Tariq Ramadan’s grandfather was Hassan al-Banna, the founder of the Muslim Brotherhood in Egypt. The Muslim Brotherhood was the original expression of the political movement known as Islamism, which, in its different versions, has gone into bloom in many parts of the world. In the hundred pages that Andrew F. March abstains from discussing, I explain that Tariq Ramadan has written a book largely devoted to Hassan al-Banna, called Aux Sources du Renouveau Musulman, which I translate as The Roots of the Muslim Renewal. The book emphasizes that Ramadan is, in fact, al-Banna’s grandson—a fact that is announced in the book’s opening dedicatory words: “To my mother, the eldest daughter of Hassan al-Banna.” But what chiefly matters is of course Ramadan’s intellectual filiation from al-Banna and his place within al-Banna’s current of fundamentalist theological interpretation, which is called “salafi reformism.” I judge The Roots of the Muslim Renewal to be Ramadan’s finest book, from a strictly literary standpoint. It expresses Ramadan’s philosophical ideas and heritage more clearly than any of his other books. I also judge the book to be gravely and even deliberately misleading about his grandfather.
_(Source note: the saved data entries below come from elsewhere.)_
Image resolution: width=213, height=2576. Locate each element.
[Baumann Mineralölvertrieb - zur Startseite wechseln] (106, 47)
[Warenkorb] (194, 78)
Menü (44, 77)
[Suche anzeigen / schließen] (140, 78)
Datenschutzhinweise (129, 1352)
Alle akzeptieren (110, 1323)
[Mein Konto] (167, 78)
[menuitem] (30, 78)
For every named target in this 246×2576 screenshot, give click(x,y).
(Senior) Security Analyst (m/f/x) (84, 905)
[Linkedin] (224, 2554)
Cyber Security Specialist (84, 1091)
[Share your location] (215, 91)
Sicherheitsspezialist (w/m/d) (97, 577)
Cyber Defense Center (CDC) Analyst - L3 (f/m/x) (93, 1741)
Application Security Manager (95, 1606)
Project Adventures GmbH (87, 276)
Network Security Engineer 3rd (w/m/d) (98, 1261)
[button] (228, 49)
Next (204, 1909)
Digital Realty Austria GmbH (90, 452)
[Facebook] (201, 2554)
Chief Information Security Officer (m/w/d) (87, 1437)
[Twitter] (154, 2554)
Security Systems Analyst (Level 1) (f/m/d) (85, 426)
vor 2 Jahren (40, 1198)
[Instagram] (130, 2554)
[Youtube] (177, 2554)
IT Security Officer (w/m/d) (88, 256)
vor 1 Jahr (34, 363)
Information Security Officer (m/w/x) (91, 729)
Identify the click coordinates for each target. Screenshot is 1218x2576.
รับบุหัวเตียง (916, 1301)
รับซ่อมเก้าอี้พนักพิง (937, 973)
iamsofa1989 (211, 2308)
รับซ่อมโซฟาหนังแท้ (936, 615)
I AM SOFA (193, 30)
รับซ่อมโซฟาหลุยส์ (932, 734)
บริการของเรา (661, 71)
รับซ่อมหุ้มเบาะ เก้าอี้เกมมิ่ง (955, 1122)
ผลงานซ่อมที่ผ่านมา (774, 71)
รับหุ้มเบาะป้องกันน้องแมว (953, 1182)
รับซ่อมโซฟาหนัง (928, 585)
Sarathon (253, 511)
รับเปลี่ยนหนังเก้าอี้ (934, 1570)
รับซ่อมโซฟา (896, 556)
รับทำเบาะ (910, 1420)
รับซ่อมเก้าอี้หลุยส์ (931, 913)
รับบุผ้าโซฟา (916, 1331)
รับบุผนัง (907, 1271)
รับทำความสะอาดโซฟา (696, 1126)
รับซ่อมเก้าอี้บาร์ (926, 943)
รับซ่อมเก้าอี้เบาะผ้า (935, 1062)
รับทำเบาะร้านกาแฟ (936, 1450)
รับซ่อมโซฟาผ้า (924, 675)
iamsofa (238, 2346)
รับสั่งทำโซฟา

Islamismism: How Should Western intellectuals Respond to Muslim Scholars?

100607_r19701_p233 Pankaj Mishra in The New Yorker on Ayaan Hirsi, Tariq Ramadan, and Paul Berman:

Berman deftly summarizes a revisionist history that emphasizes “centuries of Muslim cruelty toward the Jews,” challenging the conventional view that European-style anti-Semitism was unknown under the Ottoman Empire. But he misses an opportunity to enrich his genealogy of hate by setting it within the modern history of the Middle East and Asia. For instance, he makes a passing reference to Rashid Rida, a prominent Islamist thinker at the turn of the twentieth century and al-Banna’s revered teacher, expressing curiosity about his praise for early Zionist settlers, but doesn’t explore the matter further. Although, ultimately, Rida turned against Zionism as Jewish immigration to Palestine surged in the wake of the Balfour Declaration, he had been an outspoken critic of European anti-Semitism during the Dreyfus trial and made early attempts, including an exchange with Chaim Weizmann, regarding an agreement between “the Arabs and their Hebrew cousins.” Berman rightly points out that the mufti of Jerusalem showed an obscene eagerness to help extend the Final Solution to the Middle East, and hatred of British colonialists and Zionist settlers certainly provoked Naziphilia among many Arabs of the nineteen-thirties and forties. But it is worth noting that, by 1941, when the mufti sidled up to Hitler and, soon afterward, began to air his anti-Semitic rants on the radio, reactionary pan-Islamists like him had to contend with overlapping groups of liberal Westernizers, Marxists, and secular Arab nationalists; far from being representative of the larger Arab world, the mufti was a fast-diminishing figure even in his own small sphere of influence—forced out of Palestine by the British in 1937 and blamed for a series of political debacles there. Berman himself relates that Arabs comprehensively failed to respond to the mufti’s exhortations to kill the Jews.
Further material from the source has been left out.